Texto extraído:
+-------+
A vulgarização do Direito Penal
Nos últimos tempos, os debates sobre o Direito Penal fugiram da seara jurídica e tomaram lugar em noticiários, mesas de bares, conversas no trabalho e qualquer outro ambiente em que ocorra a comunicação interpessoal. As grandes operações policiais impulsionaram um interesse popular que, conquanto já existisse, era um pouco tímido.
Lembro-me de que, ao iniciar na docência, tive um período como professor de Direito Administrativo na graduação. Tratava, basicamente, dos poderes da Administração Pública, dos atos administrativos e de outras questões parecidas. Contudo, no semestre posterior, iniciei a atividade docente como professor de Direito Penal, disciplina da qual nunca mais me afastei. Abordava dolo, culpa, princípios, teoria da pena e vários assuntos relacionados.
Qual é a importância disso?
Entre um semestre e o outro, percebi uma significa mudança na postura dos alunos. Nas aulas de Administrativo, eram mais passivos e passavam a maior parte do tempo ouvindo. Por outro lado, nas aulas de Direito Penal, buscavam interagir e utilizar casos concretos como exemplos de determinados temas.
Comparando os dois semestres, percebi como o Direito Penal é o ramo que todos – leigos ou juristas – mais observam na sociedade. Não é o melhor, tampouco o pior, mas sim o mais percebido. Falar com alunos sobre Direito Administrativo (alvarás, autorizações, desapropriação etc) é algo que, como regra, permanece distante da realidade prática deles. Entretanto, os exemplos de Direito Penal são facilmente associados a algum acontecimento, notícia ou filme, especialmente porque todos conhecemos alguém que já foi vítima de algum crime.
Fora do ambiente acadêmico, o Direito Penal e o Direito Processual Penal também são de fácil assimilação. Aliás, há uma vulgarização em torno dos debates sobre as ciências criminais. Todos possuem soluções para o sistema prisional ou sabem se determinado réu famoso será condenado no âmbito criminal, sobretudo na Operação Lava Jato.
Conforme Zaffaroni (2013, p. 05), “em qualquer lugar da superfície deste planeta fala-se da questão criminal. É quase a única coisa de que se fala – em concorrência com o futebol, que é arte complexa”. Quase todos são, de alguma forma, opinadores acerca da questão criminal, haja vista esse interesse amplamente difundido e a afinidade com a vida cotidiana.
Infelizmente, esse interesse coletivo quanto às questões criminais gera uma indevida vulgarização de algo que deve ser o mais racional possível. Os debates sobre o campo criminal devem ser estritamente cuidadosos.
+-------+
Registros extraídos:
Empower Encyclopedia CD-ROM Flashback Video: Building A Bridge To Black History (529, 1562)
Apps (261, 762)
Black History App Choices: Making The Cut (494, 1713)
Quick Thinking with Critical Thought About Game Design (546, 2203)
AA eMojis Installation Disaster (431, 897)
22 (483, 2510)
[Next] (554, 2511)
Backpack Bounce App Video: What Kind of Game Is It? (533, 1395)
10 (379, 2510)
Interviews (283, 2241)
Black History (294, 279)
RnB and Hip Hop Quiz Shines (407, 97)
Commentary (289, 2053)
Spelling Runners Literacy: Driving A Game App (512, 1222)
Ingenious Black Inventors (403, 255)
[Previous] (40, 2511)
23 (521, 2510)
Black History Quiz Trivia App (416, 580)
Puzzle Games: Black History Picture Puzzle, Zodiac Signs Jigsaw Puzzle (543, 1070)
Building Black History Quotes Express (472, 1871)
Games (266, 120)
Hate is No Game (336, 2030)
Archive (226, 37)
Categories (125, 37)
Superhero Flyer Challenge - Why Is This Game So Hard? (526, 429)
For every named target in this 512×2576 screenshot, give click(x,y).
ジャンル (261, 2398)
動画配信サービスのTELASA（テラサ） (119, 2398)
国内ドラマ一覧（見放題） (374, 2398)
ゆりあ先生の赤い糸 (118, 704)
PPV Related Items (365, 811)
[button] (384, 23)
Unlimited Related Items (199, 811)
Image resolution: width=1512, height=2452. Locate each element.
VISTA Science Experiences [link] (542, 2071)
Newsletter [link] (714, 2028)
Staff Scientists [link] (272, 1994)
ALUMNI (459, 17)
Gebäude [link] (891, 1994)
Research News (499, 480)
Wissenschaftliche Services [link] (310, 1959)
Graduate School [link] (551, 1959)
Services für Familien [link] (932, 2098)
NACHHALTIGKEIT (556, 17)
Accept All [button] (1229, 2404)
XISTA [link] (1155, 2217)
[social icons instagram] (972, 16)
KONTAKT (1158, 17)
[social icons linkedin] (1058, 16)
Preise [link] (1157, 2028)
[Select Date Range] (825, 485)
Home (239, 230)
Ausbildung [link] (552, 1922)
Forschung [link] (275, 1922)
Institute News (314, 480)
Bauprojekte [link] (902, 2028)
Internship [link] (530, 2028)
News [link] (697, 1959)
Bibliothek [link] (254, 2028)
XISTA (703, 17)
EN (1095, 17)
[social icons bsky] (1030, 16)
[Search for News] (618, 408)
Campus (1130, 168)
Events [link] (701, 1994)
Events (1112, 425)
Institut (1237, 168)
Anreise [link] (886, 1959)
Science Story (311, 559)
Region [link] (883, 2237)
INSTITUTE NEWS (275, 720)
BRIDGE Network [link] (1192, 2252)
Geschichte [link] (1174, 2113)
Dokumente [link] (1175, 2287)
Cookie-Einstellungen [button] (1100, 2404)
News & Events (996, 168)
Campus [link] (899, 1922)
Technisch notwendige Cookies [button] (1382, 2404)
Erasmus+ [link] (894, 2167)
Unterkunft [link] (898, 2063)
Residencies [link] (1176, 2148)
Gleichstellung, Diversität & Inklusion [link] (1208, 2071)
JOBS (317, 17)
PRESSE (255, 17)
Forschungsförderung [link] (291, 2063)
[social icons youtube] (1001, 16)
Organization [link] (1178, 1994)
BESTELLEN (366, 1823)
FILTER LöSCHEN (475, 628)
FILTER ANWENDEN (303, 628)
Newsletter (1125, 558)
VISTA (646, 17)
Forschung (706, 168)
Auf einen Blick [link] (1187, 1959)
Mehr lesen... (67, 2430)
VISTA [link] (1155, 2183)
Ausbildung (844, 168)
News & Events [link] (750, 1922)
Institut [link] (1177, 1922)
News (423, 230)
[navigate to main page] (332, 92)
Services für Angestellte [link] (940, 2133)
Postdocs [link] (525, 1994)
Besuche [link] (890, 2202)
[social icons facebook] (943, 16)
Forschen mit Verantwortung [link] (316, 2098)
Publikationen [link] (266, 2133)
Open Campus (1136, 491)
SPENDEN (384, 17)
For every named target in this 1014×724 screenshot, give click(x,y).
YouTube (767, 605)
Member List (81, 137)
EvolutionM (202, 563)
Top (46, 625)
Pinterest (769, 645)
+-------+
Sua tarefa:
Responda com base no texto sobre a vulgarização do Direito Penal:
1. Qual disciplina foi lecionada no período de docência anterior ao início das aulas de Direito Penal?
2. Segundo a citação de Zaffaroni, com que assunto a questão criminal concorre?
3. Qual operação é citada como exemplo de debate sobre a condenação de réus famosos?

Resposta:
1. Direito Administrativo.
2. Com o futebol.
3. A Operação Lava Jato.